With subway fares on the rise and the University’s purchase of The Gallery in Virginia, the administration should work to ensure a Metro student discount. Public transportation discount programs for college students already exist in cities such as Chicago, Atlanta and Cleveland, but D.C. has yet to create one of its own, although is has been an issue since Metro began in the 1970s.
The D.C. Department of Transportation has begun talks with area universities to implement a “U-Pass” that would give District college students unlimited Metro use for a $75 per semester fee tacked onto tuition bills. While this is a good start, the proposal is not in all students’ best interest.
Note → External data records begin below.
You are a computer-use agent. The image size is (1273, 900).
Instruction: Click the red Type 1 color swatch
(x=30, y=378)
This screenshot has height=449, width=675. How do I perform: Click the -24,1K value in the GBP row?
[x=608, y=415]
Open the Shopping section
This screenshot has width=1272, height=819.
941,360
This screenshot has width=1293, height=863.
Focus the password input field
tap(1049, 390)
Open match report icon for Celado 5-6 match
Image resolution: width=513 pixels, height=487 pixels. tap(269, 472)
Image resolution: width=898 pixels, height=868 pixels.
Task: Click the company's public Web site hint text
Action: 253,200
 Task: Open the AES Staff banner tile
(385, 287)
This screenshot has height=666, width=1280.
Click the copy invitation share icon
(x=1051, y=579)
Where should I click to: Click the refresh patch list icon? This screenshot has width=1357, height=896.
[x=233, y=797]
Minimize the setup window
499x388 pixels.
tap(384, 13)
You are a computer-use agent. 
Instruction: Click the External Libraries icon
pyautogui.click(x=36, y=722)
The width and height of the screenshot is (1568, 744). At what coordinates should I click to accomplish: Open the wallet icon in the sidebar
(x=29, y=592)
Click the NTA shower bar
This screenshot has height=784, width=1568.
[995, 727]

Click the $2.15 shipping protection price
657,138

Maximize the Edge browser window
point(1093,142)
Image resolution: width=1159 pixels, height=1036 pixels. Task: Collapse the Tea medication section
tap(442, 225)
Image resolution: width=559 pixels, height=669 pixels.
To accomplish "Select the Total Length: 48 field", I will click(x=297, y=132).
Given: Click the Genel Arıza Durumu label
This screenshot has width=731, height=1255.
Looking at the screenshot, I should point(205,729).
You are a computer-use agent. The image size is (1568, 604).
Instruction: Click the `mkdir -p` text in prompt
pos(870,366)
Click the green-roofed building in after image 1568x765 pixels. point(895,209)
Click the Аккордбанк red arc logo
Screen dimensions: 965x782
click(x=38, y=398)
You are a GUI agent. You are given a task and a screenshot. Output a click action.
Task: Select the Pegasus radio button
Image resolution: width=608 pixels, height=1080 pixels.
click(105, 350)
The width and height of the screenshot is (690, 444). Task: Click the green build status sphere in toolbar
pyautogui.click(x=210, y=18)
Student Association Executive Vice President Eric Daleo has been one of the only voices for GW students in this important endeavor. Daleo is a member of the D.C. Metro University Student Alliance, a group of students active in area student governments. Their talks with the city have produced the possible unlimited use for $75 per semester system. While this might be a great discount for some students that use the subway frequently, it would be a wasted expense for students that rarely use public transportation. It takes a lot of trips to spend $150 in Metro fares per year – for most students this would not be a discount, but another needless fee.
This should be an optional program, but the city seems to say it must be all or nothing – either every student pays the fee or nobody gets a discount.
The administration should work with the city on students’ behalf. The city is more likely to work out a better deal with administrators than with student groups. A discount would be a great advantage to students living in the new Virginia properties and for their friends who want to visit them.